### TASK GOAL
Select each line in the entries below that contains the word "width", and copy those lines out.

### EXERCISE INPUT
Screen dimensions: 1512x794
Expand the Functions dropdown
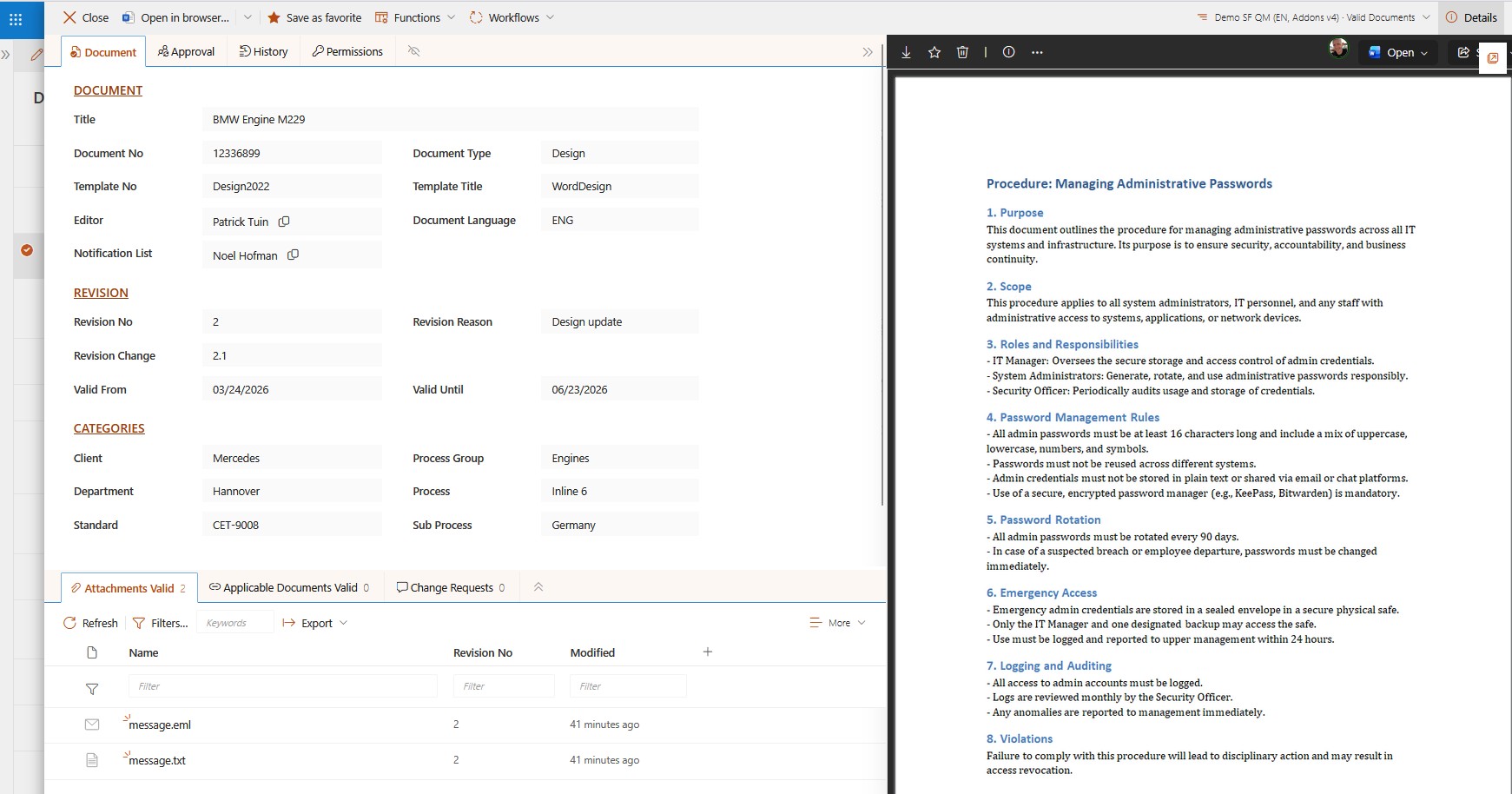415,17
--
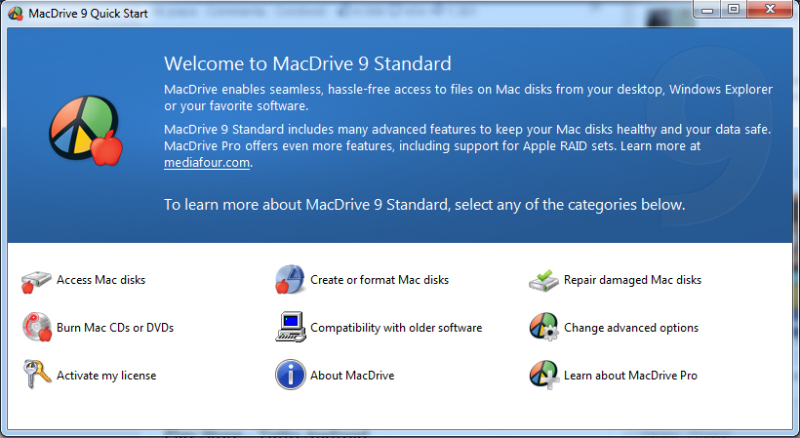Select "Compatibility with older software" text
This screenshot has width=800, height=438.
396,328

### THE RESPONSE
This screenshot has width=800, height=438.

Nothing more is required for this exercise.